Without knowing anything
about the provenance of this recording
one thinks one will be in for an inspired
and inspirational evening. Without
looking for further details one puts
disc one in the player and leans back.
Overture!
The opening phrases
are sensitively sculptured, though
with some heavy accents, but he makes
you listen. Giulini, isn’t it? One
doesn’t expect outgoing jolliness
from him, rather nobility and this
is rounded, even mellow music-making.
But isn’t the recording poor? The
orchestra doesn’t sound too bad but
there is no real bloom and there is
a serious lack of upper frequencies.
And in the last resort there is also
a lack of fizz in the playing – and
in the conducting. Rossini would have
been depressed. Some minutes into
the opera proper even I begin to feel
depressed. The sound doesn’t improve,
quite the contrary, and the measured
tempos make the whole affair rather
bloodless.
Luigi Alva has to
struggle to keep the line in Ecco
ridente, but he sings with elegance
and mellifluous tone and there is
also some metal in it. But it is bloodless.
Wait, here comes
Tito Gobbi, and he is never dull.
No, he is in ebullient mood, but he
tends to shout.
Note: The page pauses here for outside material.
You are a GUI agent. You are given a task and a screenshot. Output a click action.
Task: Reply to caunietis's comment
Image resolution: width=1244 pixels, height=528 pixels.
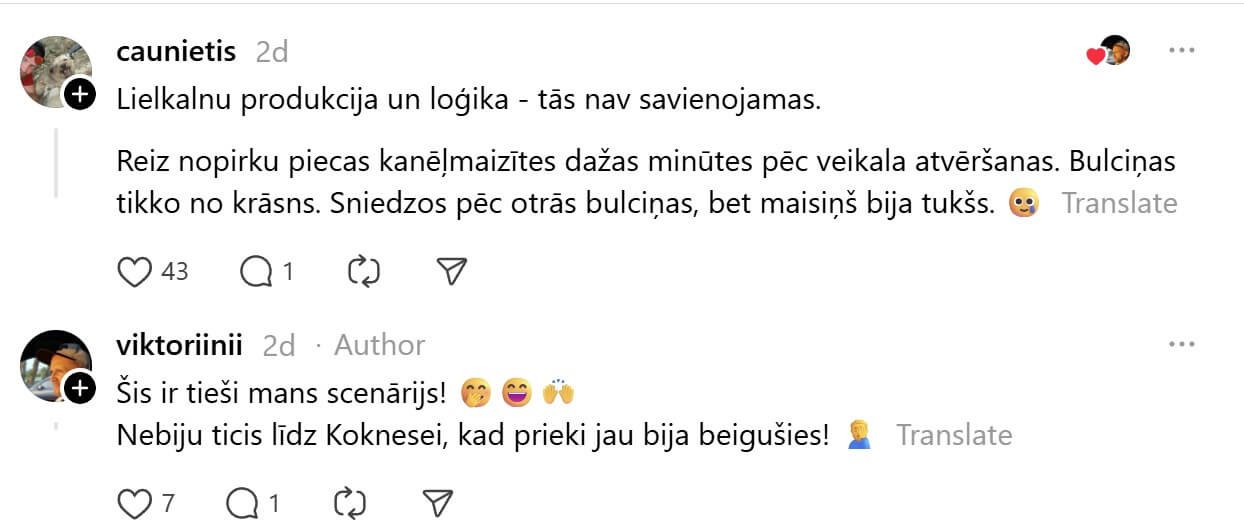coord(255,271)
He is as detailed
as ever in his pointing of words and
the patter singing is secure, but
is he any fun? No, I find this a reading
from the brain, not from the heart,
and it doesn’t get better. The sound
also deteriorates, it comes and goes
due to the placing of microphones
– was there more than one? – and it
distorts. Enter Callas and Una
voce poco fa is technically brilliant,
as far as I can judge through the
veils of aural mist, but does she
charm the listener? Not a bit.
Shall I go on or
shall we stop playing hide-and-seek?
I knew from the beginning the origin
of this: Maria Callas, who primarily
sang the heavy dramatic roles, had
an early success in 1950 in Rossini’s
Il turco in Italia. In 1954
she recorded the role for EMI and
the following season she wanted to
do it La Scala under the direction
of Franco Zeffirelli. Again it was
a success, so for February 1956 she
demanded Il barbiere di Siviglia.
This time she didn’t want Zeffirelli
– nobody knows why – and instead La
Scala dusted off an old production
which had never been very good in
the first place and with no strong
director at hand the singers had to
create their role portraits on their
own and what has been intimidated
during the first half-hour is confirmed
with knobs on as the comedy goes on.
There is a lot of over-acting, especially
from Callas, about whom a critic wrote
that her interpretation of the role
was ‘nearly worthy of a psychoanalytical
study.’ She may be the worst sinner
but not the only one. Luigi Alva sometimes
fall in the same trap and Gobbi, for
all his acting abilities, seems less
than inspired. There also seems to
have been an anti-Callas claque
in the audience, who loudly booed
her and, even worse, greeted Nicola
Rossi-Lemeni’s disastrous La calunnia
with ovations. The veteran Melchiorre
Luise, who plays Bartolo, is more
or less the best of the bunch, and
that in a role that really invites
over-acting. I am not 100% certain
but probably it was the premiere that
was recorded. The CD cover only gives
1956.
Callas and Gobbi
admirers are lucky though, since EMI,
despite this unfortunate production,
chose to record the opera under studio
conditions in Kingsway Hall a year
later. Alva sings Almaviva again,
which he did during the next fifteen
years another four times, and with
Nicola Zaccaria as Basilio and the
excellent Fritz Ollendorff as Bartolo
this is a set worth owning. In is
now in EMI’s Great Recordings of the
Century series. See review.
And the present set
– for the dump? There is really little
positive to say about it but inveterate
Callas fans will still want it, I
suppose, and as a blueprint for the
EMI set it might at least be valuable
as a reminder that something close
to catastrophe can be turned, with
good guiding – Walter Legge was the
producer – into something valuable.
To end on a negative
note, though: the track-list is inadequate,
there are two few cue-points and the
inlay has a long essay in German and
English on Rossini and Il barbiere
di Siviglia and thumbnail bios
on the artists but nothing about the
actual recording. That information
comes from Tony Locantro’s liner notes
for the GROC issue referred to above.